Jay:                        This book is called, “Vanished Hero: The Life War, and Mysterious Disappearance of America’s World War II Strafing King.” It’s a book about Elwyn G. Righetti. He was a fighter pilot during the war. He actually earned his wings before America entered the war and was immediately made a flight instructor. It was part of the effort that turned the United States Army Air Forces from about 25,000 men to 2.5 million men.  He was promoted very quickly and was a lieutenant colonel by the time he was 27.  He was given more and more important postings within the training command. The whole time, he wanted to go to combat. Because he was so good at his training job, he was kept there in the training command.

Finally, towards the end of the war in the fall of 1944, he was sent to England and joined the 55th Fighter Group which was flying P-51 Mustangs, and quickly established himself as a very aggressive, talented fighter pilot. He became an aerial ace, and earned 7.5 aerial victories during the time of the war when a lot of fighter pilots never even saw a German aircraft airborne.  He was aggressive in terms of finding things to shoot up on the ground, lots of locomotives, anything valuable to the Germans, almost to the point of recklessness.
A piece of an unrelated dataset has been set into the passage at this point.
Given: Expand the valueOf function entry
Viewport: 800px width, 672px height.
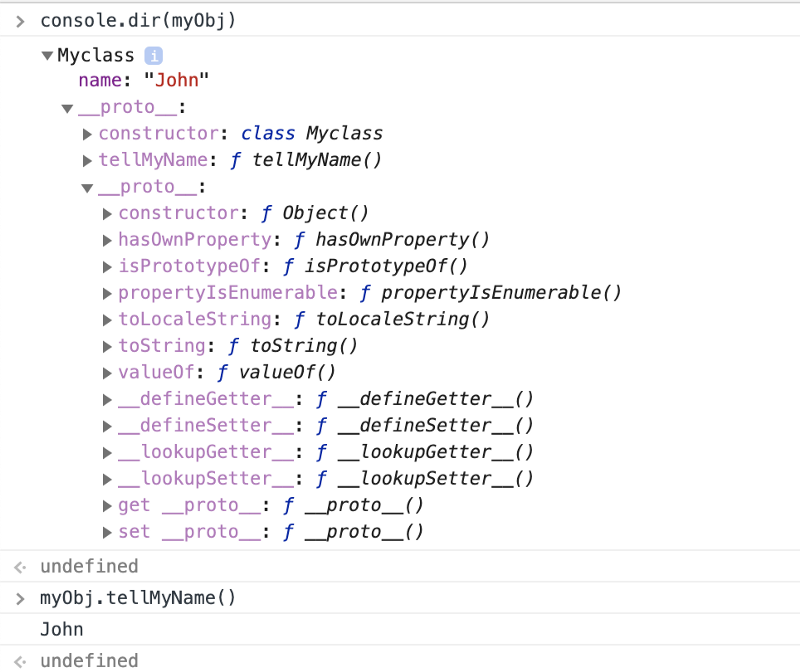Looking at the screenshot, I should 108,373.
In that short period he became a squadron commander and then the group commander, and became the leading ground strafing ace. He destroyed 27 aircraft on the crowd.

He was shot down on the group’s second-to-last mission in April of 1945 and crash landed. He had been shooting up an enemy airfield. He called out over the radio, “I’m fine. I think I may have broken my nose but otherwise, I’m okay. Let the family know I’m okay. I’ll see you in a couple weeks when this is all over,” and was never heard from again. The supposition is that he was probably captured and lynched by German civilians. No trace of him has ever been found. There’s never been anyone who has come forward to offer any evidence of what happened to him. It’s a really interesting story.
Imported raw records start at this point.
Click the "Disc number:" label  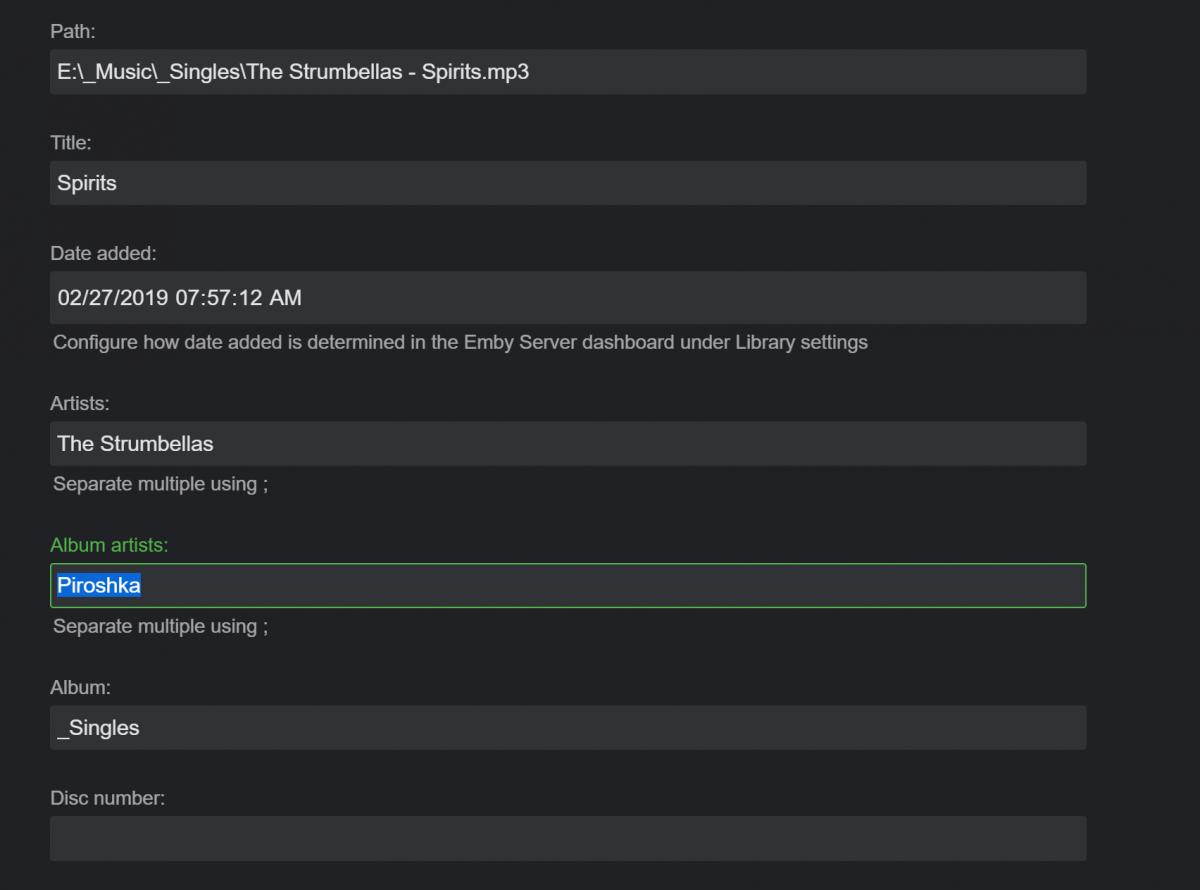(107, 799)
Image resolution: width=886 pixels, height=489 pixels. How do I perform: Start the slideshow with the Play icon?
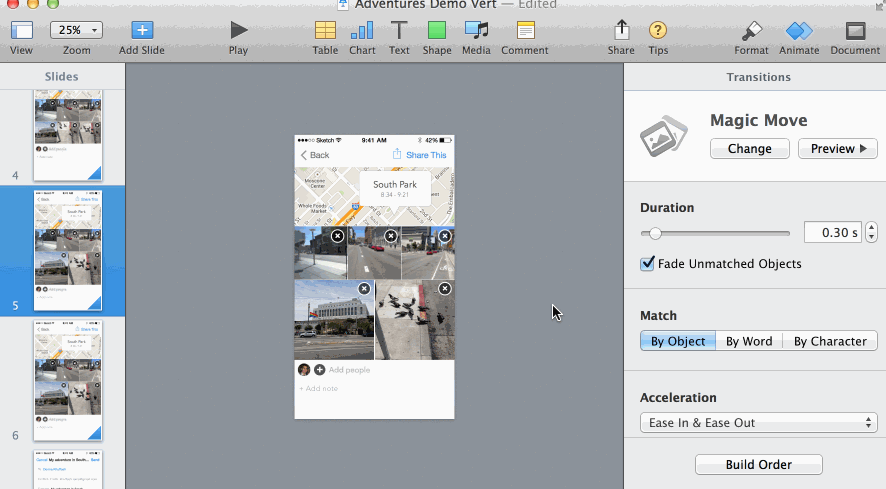238,31
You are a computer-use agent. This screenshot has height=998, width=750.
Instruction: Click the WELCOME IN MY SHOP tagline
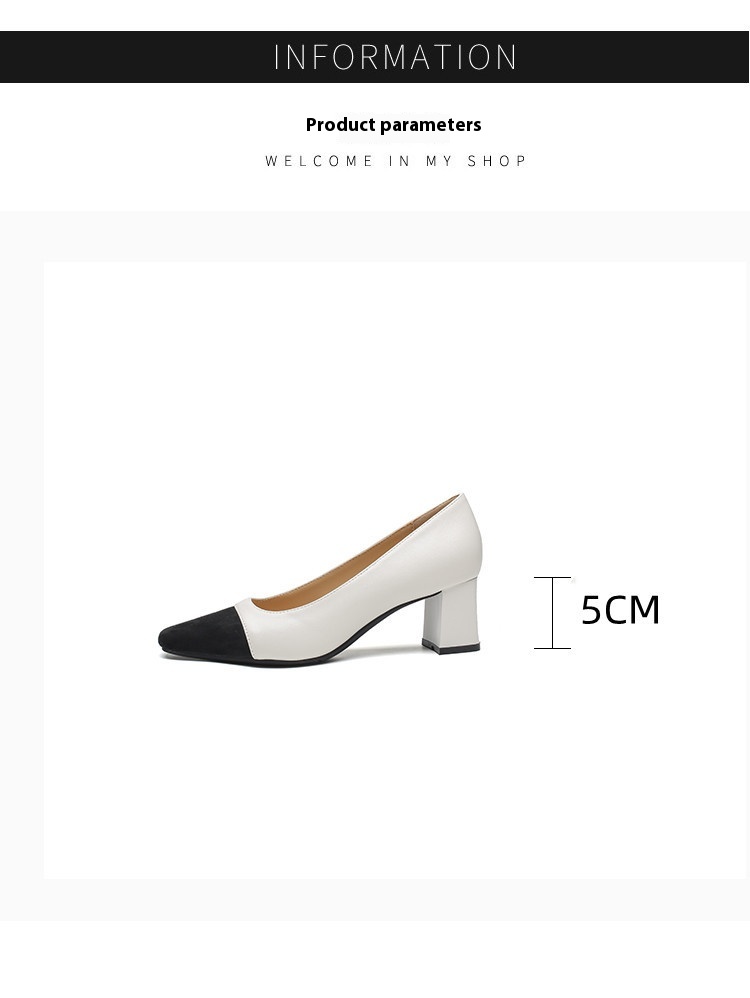click(395, 161)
Heather:              How did you get involved with the story?

Jay:                        I was approached by a researcher who was collecting material on the Righetti story. He was diagnosed with cancer. Based on what he had read, he believed I was the best choice to write a book about Righetti. He was really hopeful that I would take the project on. I agreed to do so. He sent me cartons of material. Sadly, he passed away before I finished the manuscript.

At first, I felt compelled to write the story. But as I got more and more into the story, I found that it was one of the most interesting books I’ve done as well as one of the most difficult books I’ve ever done.

Heather:              What was so difficult?

Jay:                        Much of the book revolves around the letters that the family wrote back and forth. I felt that I got to know him pretty well, along with his family. When he was lost, I felt some sense of loss myself. Certainly, nothing that the family endured. I also felt really bad for the family. It was heartbreaking.

Heather:              I think the heart of a really good book is that it’s personal.

Jay:                        I think that’s something the reader will identify with.  They’ll see his personality right away and the personality of his family.

Heather:              What was surprising when you did the research on this book?

Jay:                        It was surprising that I connected so much with him and his family.  I’m surprised at how much the death of somebody who passed away or disappeared more than 70 years ago now still has effects. He has a sister who’s still alive. I know that she’s affected. His daughter is still alive. She misses having a father and so do his nephews miss having an uncle. There was a hole left in the family and there’s still vestiges of that hole even after all this time.

Heather:              Is there anything else you’d like to say about the book?

Jay:                        One thing. When there’s a close family connection, although I didn’t share every word with them, there were parts of the manuscript that I asked them to review and check. They only saw very small portion of the book. In the end, I really hope they like it. I hope they’re gratified by the work and the effort that went into it.

Heather:              Thanks so much for your time, Jay.

Jay:                        Very good. Thanks, Heather.